From: William S. <sp...@rh...> - 2009-09-03 22:58:27
|
I wrote a proposal that I think will be more to the group's liking, what I am proposing now is a new tag, similar to "binary", which I called "utf8". I'm afraid my proposal is rather long-winded, anybody who wants to shorten it or clarify it, go ahead! Basically invalid UTF-8 is written like this, in this example both a correct UTF-8 Aacute and a 1-byte error are in the string: - !!utf8 "Aacute = Á, UTF-8 error = %80" Valid UTF-8 multi-byte characters can also be written with %nn, this may be useful for getting UTF-8 out of an editor that insists on producing some other encoding and thus ASCII letters are the only ones that work. For a valid string there are many equivalent ways of writing it, though the last here is preferred: - !!utf8 "Aacute = %C3%81" - !!utf8 "Aacute = Á" - !!utf8 "Aacute = \xC1" - "Aacute = \xC1" - "Aacute = Á" The main goal is to allow lossless storage of arbitrary bytes streams but not discourage use of UTF-8 in these streams.

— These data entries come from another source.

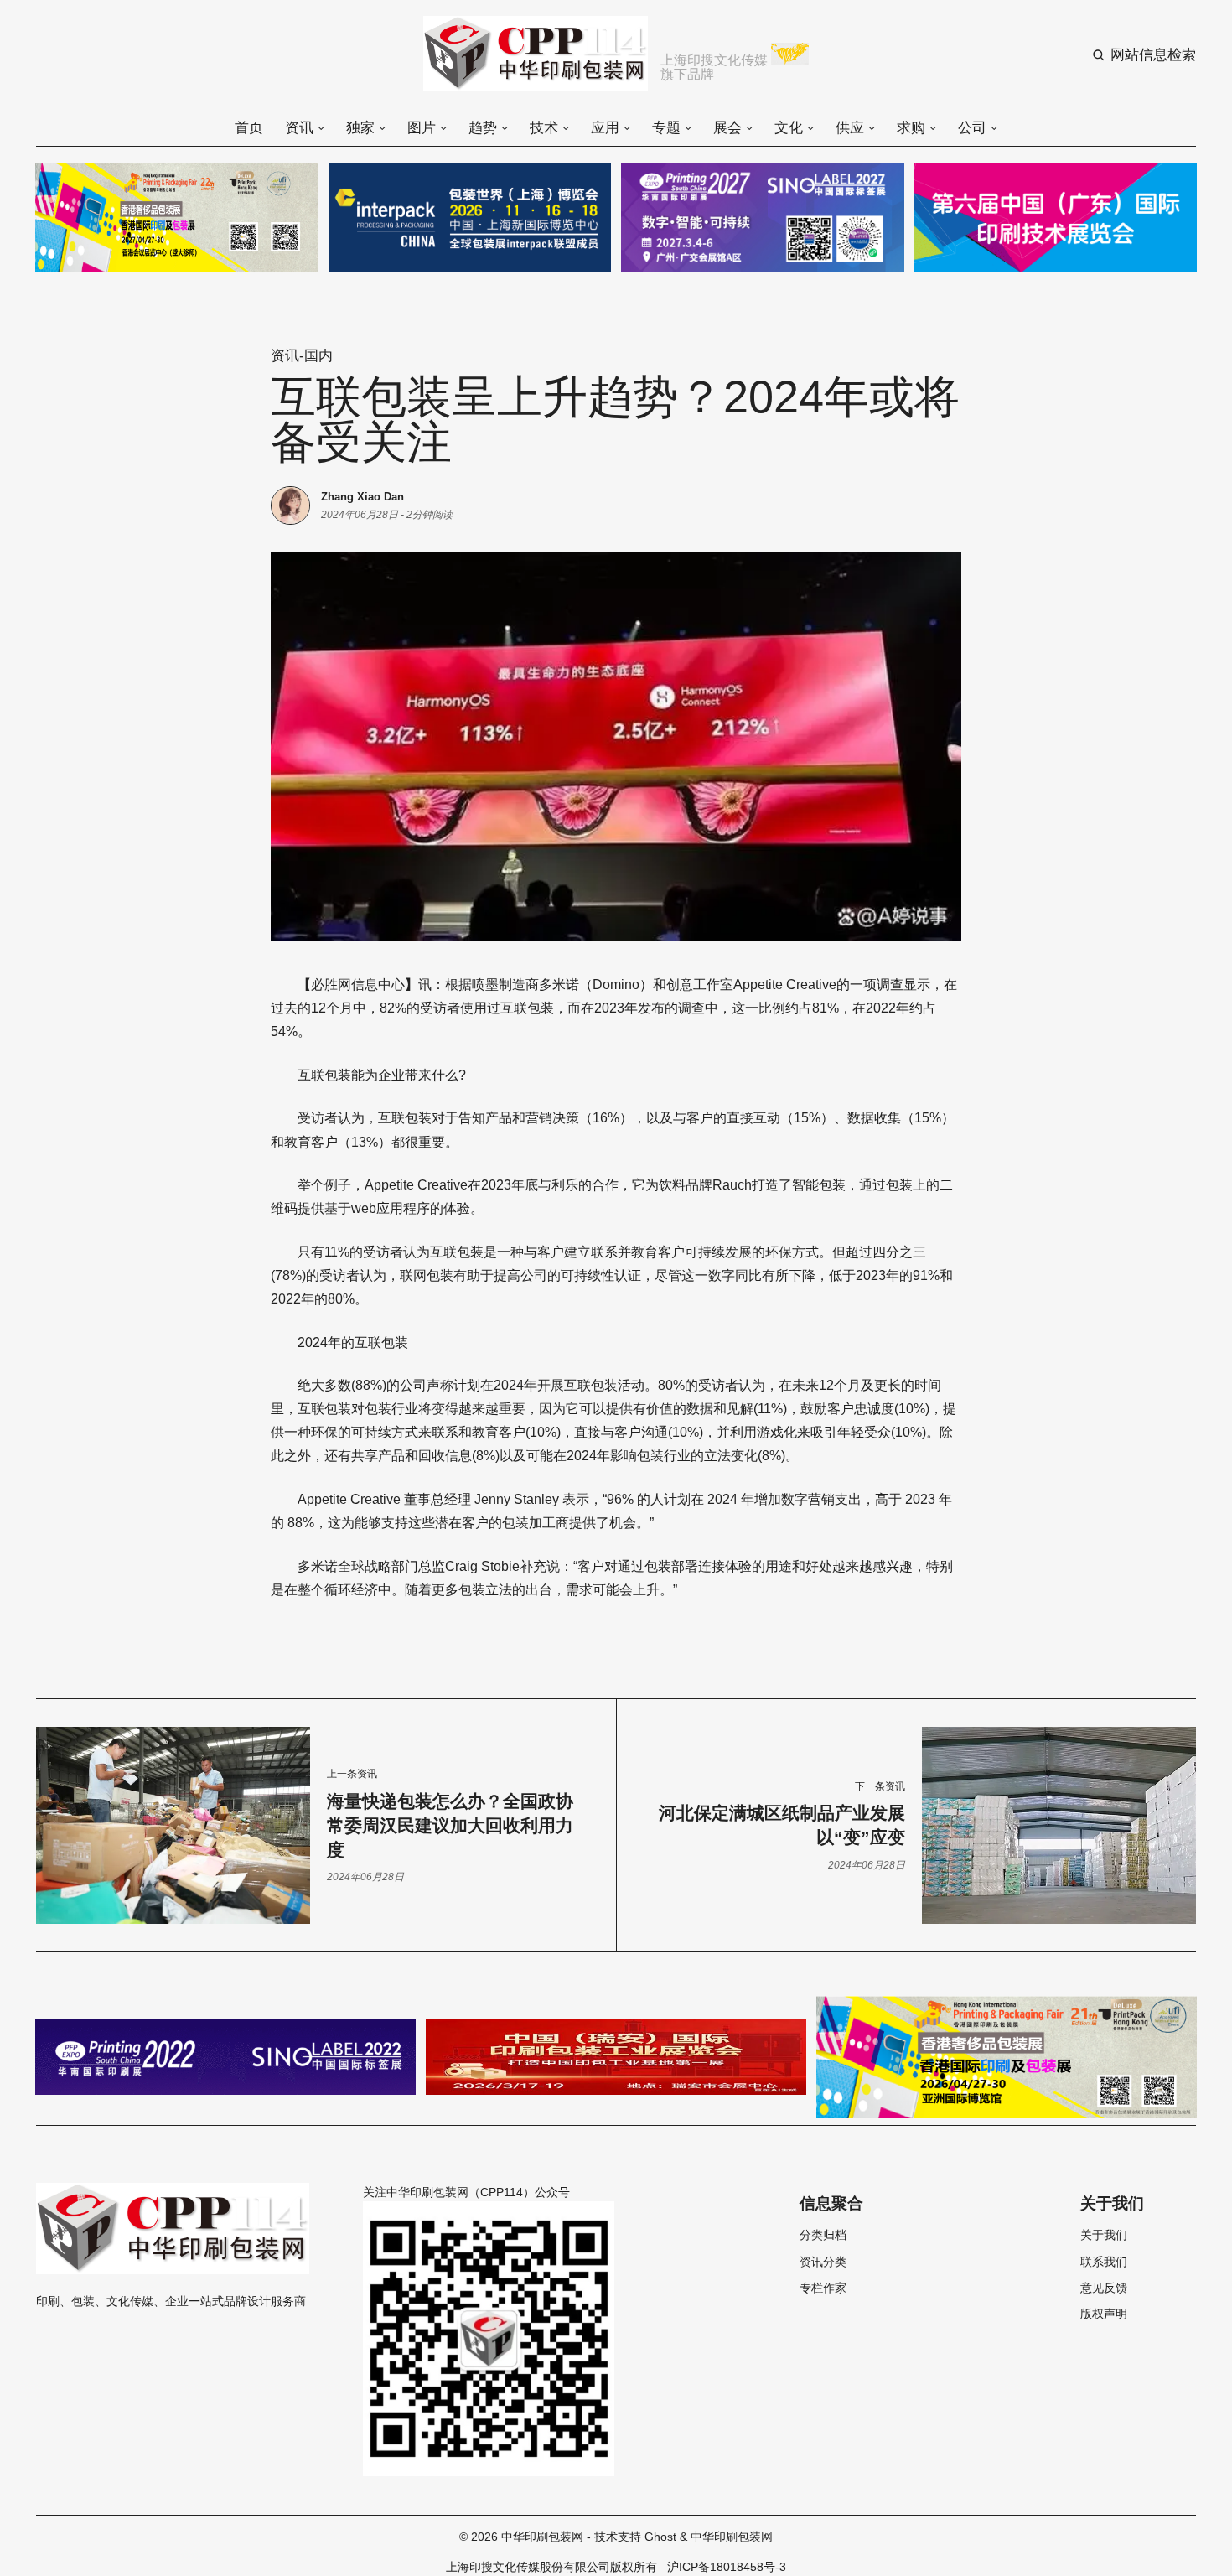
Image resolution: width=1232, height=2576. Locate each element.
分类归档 (823, 2236)
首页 (249, 128)
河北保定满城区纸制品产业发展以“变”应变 (782, 1825)
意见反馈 (1103, 2288)
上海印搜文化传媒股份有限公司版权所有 (551, 2566)
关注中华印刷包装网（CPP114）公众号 (466, 2192)
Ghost (660, 2536)
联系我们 (1103, 2262)
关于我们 (1103, 2236)
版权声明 (1103, 2314)
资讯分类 (823, 2262)
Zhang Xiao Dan (362, 496)
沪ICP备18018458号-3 (726, 2566)
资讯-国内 (302, 356)
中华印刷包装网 (542, 2536)
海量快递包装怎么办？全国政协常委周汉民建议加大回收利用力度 (450, 1825)
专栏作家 (823, 2288)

User should be able to read any valid UTF-8 and insert valid UTF-8 using a Unicode-aware text editor. Not allowing this causes users to treat the source as being in some other encoding, such as ASCII only, and prevents them from ever switching to UTF-8. I changed our software to use this % encoding, although I am currently using the fact that the text is double-quoted rather than the tag to indicate if this is needed. Need some agreement on questionable aspects of my design before I continue: 1. The exact name of the tag. I chose "utf8" because there is no guarantee the string is invalid. 2. My idea that only %25 and %80-%FF are interpreted, %20 for instance is not a space but instead '%','2','0'. This is to make it less-mangling of %-escaped urls. 3. Any case requirements on the hex letters (I made it accept both, just like url encoding and the \x in yaml). 4. exactly how to escape a '%', though I used %25 just like url encoding. |